Por ejemplo: cuando nos enamoramos de alguien. Muchas veces la primera emoción de amor que sentimos es pura y original nuestra. Otras veces, si la persona está aferrada al mundo y a su identidad, nos podemos enamorar a partir de emociones contaminadas que arrastramos de otras cosas vividas. En este caso, si iniciamos una relación desde ahí, todo lo que generemos y recibamos emocionalmente será puro alimento para las creencias, y ellas literalmente poseerán la relación y su fluir.
 

Si conectamos desde el principio con una emoción pura en nuestro interior y tenemos esta comprensión de que es nuestra, es el inicio de un proceso maravilloso: la autoexpresión de nuestro amor. Esa emoción no irá a buscar una polaridad, siempre y cuando nosotros nos mantengamos en nuestro punto neutro emocional.
 

El punto neutro emocional es el centro del pecho, dentro de la línea vertical imaginaria que cruza nuestro cuerpo longitudinal y centralmente. ”Neutro” significa que no está decantado hacia el bien (positivo) ni hacia el mal (negativo). Nuestras emociones se autoexpresan cuando las mantenemos en el pecho y no las llevamos a la cabeza. Y diría más: se autoexpresan cuando no les añadimos ninguna intención ni propósito.
 

La alineación vertical del cuerpo conecta el cerebro (mente), el centro del pecho (emociones, intuición), los intestinos (instinto) y los órganos sexuales (creatividad). Estos cuatro centros están alineados para expresar siempre una sola cosa, sin divisiones. Es una característica de nuestra naturaleza divina, que el creador de la realidad-mundo tuvo que respetar forzosamente para poder traernos aquí.

Si mantenemos nuestra emoción pura surgiendo del centro del pecho, los otros tres centros la tomarán de ahí y la amplificarán, manteniéndola unificada y expandiéndola.
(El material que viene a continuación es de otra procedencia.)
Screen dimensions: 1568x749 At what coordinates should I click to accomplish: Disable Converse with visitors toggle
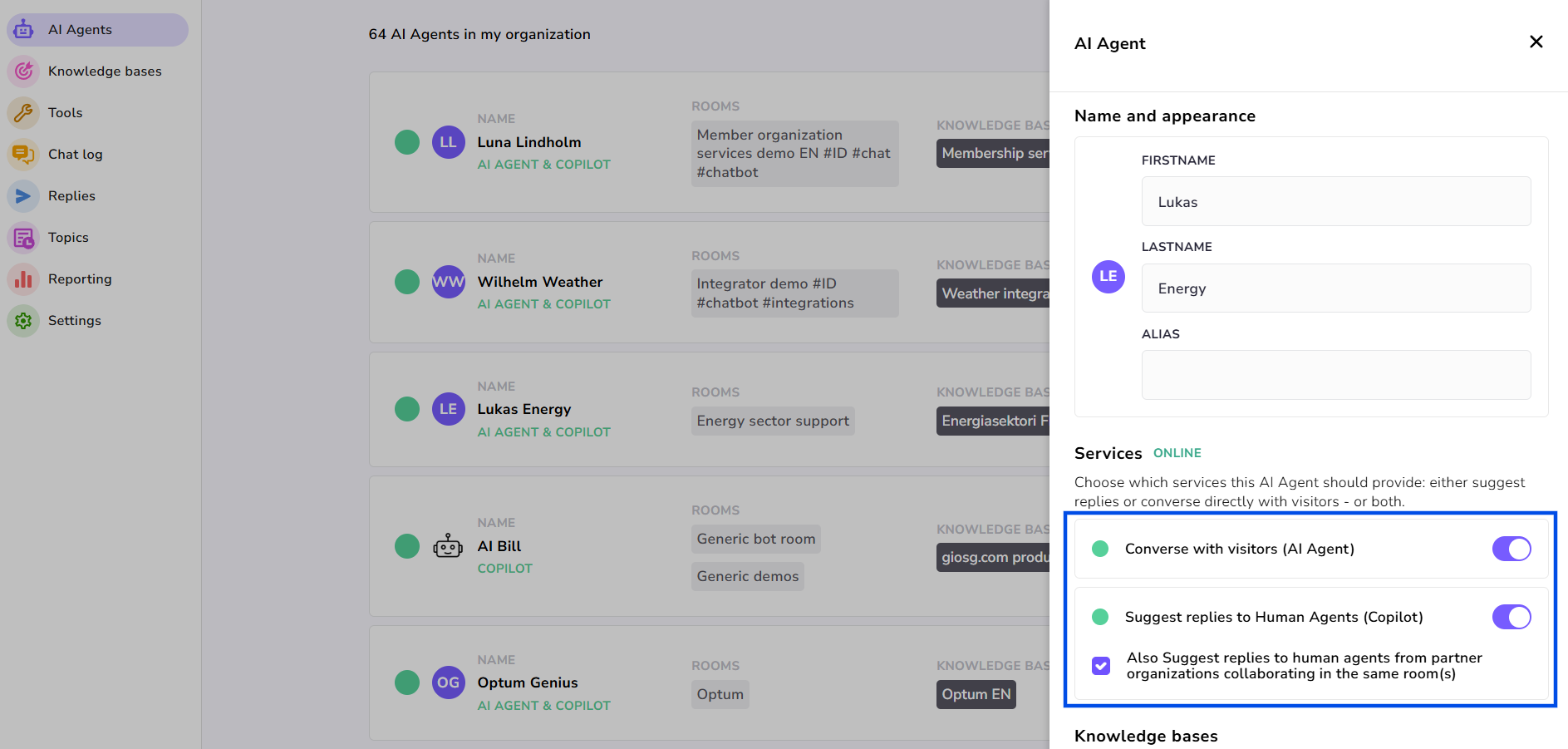[x=1511, y=549]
Si, siguiendo la presión que ejercen las creencias para poder alimentarse, "empujamos" ese amor puro hacia la cabeza o hacia la energía sexual, ese empuje lo contaminará y entonces las creencias tomarán el control.
 

En nuestra sociedad actual se han desarrollado tanto las creencias que estimulan la mente que tenemos ese centro muy alterado y contaminado, y basta que empecemos a pensar acerca de lo que sentimos para que esa alteración mental condicione completamente nuestra pureza.
 

En el escenario del mundo el ser humano es la parte más visible y tangible del lugar de donde procede toda la existencia: la no existencia, el Vacío autoconsciente. Yo le llamo “el verdadero Dios”. Es la Conciencia original, la Fuerza de Vida.

Cuando sentimos emociones puras y las autoexpresamos, nos alineamos de forma natural con esa Conciencia del Vacío. Y ahí empezamos a recuperar y recordar nuestra naturaleza divina, como células integrantes de ese vacío, que jamás necesito crear un mundo ni su materia, porque Él ya es un todo en sí mismo, a la par que es nada.
 

Y en última instancia esa es nuestra verdadera autoexpresión: la nada.
 

En ella ni siquiera hay paz, porque no es necesaria.

Nada allí es necesario.

Allí, la nada es el absoluto todo, como una indescriptible y maravillosa emoción sin color, inexpresable con palabras, inolvidable para el corazón.